"Shape?" I asked, astonished and a little hurt. "What shape are they to have?"

"Proper shape; the whole versification is wrong. Look here."

After that he began to read aloud and very slowly, making remarks in between the lines—such as: "There is a foot short in that line; and one foot too many in that one; in that other line the time goes too quick, and here again it goes too slow; the proper metre of the whole ought to be something like this." He read the poem over again, but put in the missing feet by syllables of his own invention, and left out what he thought too much. I had never in all my life heard anything like it, and listened to every word most attentively. After the quarter of an hour and a few minutes more had passed we parted, and I walked home filled with new ideas. As soon as I could find time I examined more of my verses and discovered the same unevenness in their construction.
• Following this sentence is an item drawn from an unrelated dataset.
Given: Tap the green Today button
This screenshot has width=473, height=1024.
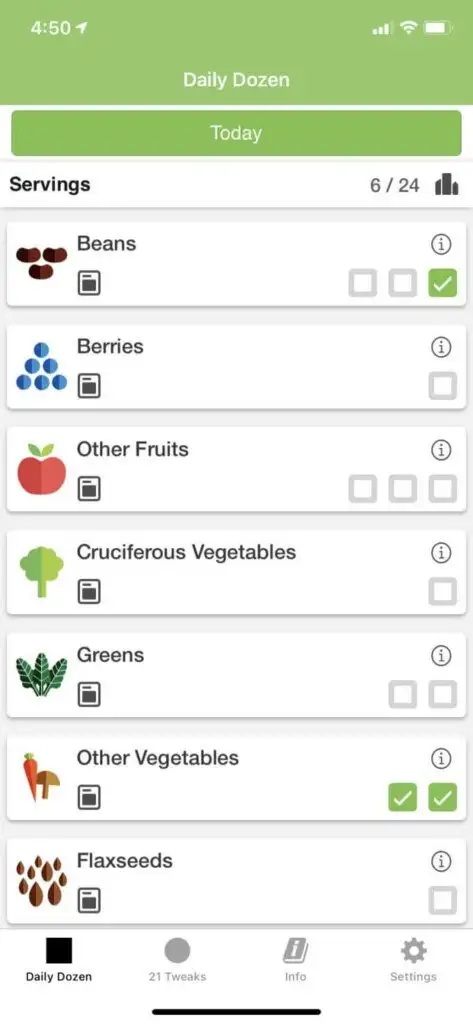Looking at the screenshot, I should [236, 133].
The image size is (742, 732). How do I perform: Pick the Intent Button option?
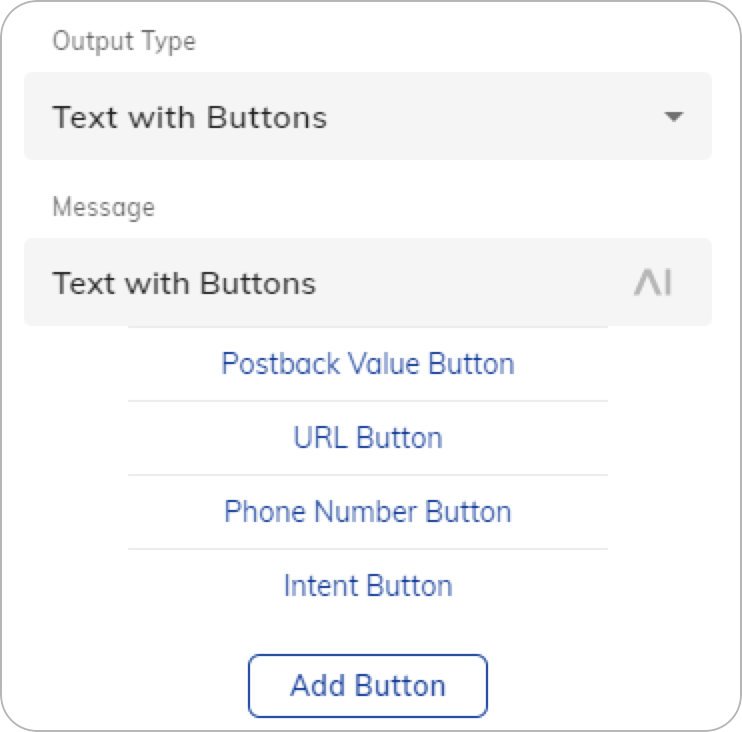coord(368,586)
When I met my friend out on the balcony (I am not sure whether accidentally or otherwise) a few days later, he handed me two books, a large one and a small one. "This one here is a grammar of the German language because—"and now he smiled a kind indulgent smile—"you can't spell your own language yet ... and this is a book on the construction of poems. It will tell you more clearly than I am able what you have to do, and what you must not do in writing your poems."

I thanked him very much for the books, but when I looked them through in the evening, I thought the German grammar most tedious, and the book on the "construction of verses" hopelessly unintelligible.
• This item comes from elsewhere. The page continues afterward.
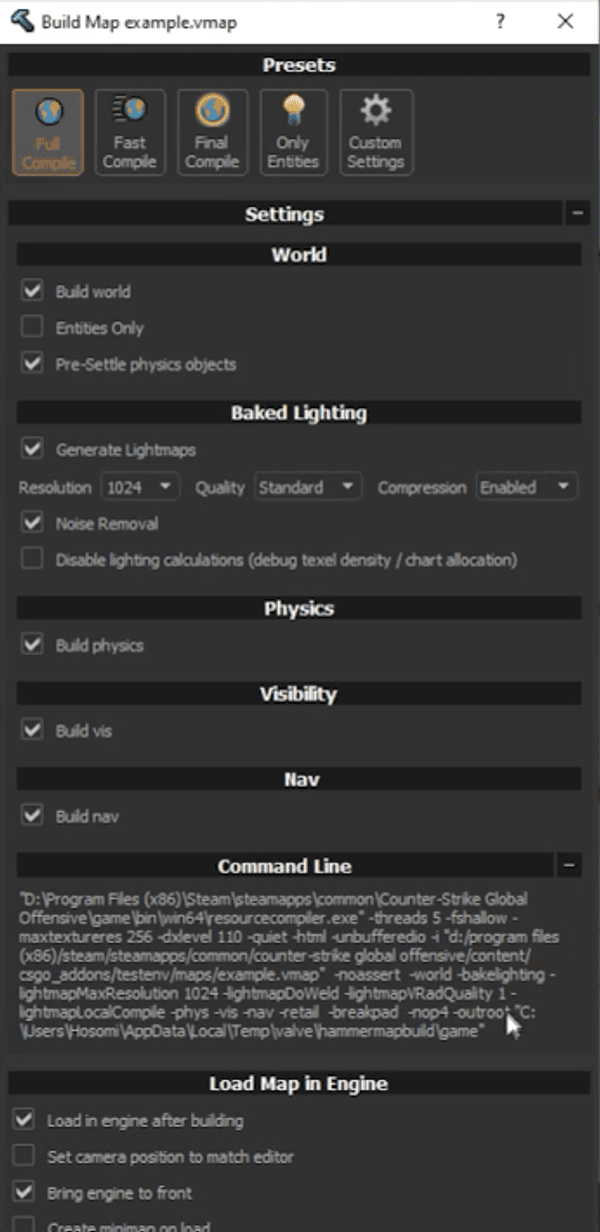Disable the Noise Removal option
Screen dimensions: 600x1232
pyautogui.click(x=33, y=523)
"It is impossible," I said to myself, "to write in accordance with these books; if I had to do it I simply could write no more." I put the books away, and wrote my poems in the same style as before. A whole week passed before I saw my friend again, and he asked me at once how I liked the books. I was rather ashamed to tell the truth about them and answered that they were all right.

"Did you write anything?"

I showed him my last poem. He read it very carefully and then returned it.

"The thoughts expressed in it are beautiful as they are always, and it is such a pity that you don't study the two books a little more."

"How do you know that?"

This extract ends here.